* CHALLENGE: Convert the items from the line containing "The width and height of the screenshot is (984, 650)." through the line containing "Action: point(671,162)", inclusive, into a two-column CSV with the headers text and answer. Give one row per item, and put each item's text and its answer in their own quoted field, with any line breaks replaced by spaces.

* MATERIAL FOR THIS EXERCISE:
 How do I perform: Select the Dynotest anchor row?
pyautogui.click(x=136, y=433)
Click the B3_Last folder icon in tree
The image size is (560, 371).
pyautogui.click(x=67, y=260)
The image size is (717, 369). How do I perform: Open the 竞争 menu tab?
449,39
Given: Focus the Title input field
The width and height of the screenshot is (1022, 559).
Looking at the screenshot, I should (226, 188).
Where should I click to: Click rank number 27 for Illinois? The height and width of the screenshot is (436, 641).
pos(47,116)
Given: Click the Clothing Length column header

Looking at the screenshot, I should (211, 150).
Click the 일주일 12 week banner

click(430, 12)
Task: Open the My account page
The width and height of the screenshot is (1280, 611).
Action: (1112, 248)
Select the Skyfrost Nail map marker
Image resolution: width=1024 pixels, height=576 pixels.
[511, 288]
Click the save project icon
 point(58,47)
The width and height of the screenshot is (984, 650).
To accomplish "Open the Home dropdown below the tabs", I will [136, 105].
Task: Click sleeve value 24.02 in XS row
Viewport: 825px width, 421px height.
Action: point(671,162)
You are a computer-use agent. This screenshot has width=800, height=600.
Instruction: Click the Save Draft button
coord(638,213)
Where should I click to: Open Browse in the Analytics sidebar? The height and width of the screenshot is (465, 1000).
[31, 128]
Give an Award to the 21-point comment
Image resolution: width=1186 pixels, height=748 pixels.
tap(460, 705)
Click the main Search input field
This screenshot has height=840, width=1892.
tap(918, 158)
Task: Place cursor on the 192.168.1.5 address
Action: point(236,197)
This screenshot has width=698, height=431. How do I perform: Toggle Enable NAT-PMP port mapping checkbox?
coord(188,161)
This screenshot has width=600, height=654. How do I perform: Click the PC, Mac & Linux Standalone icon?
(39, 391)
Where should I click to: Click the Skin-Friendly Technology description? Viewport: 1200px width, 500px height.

* RESULT:
text,answer
"The width and height of the screenshot is (984, 650). To accomplish ""Open the Home dropdown below the tabs"",","I will [136, 105]."
"Task: Click sleeve value 24.02 in XS row Viewport: 825px width, 421px height.","Action: point(671,162)"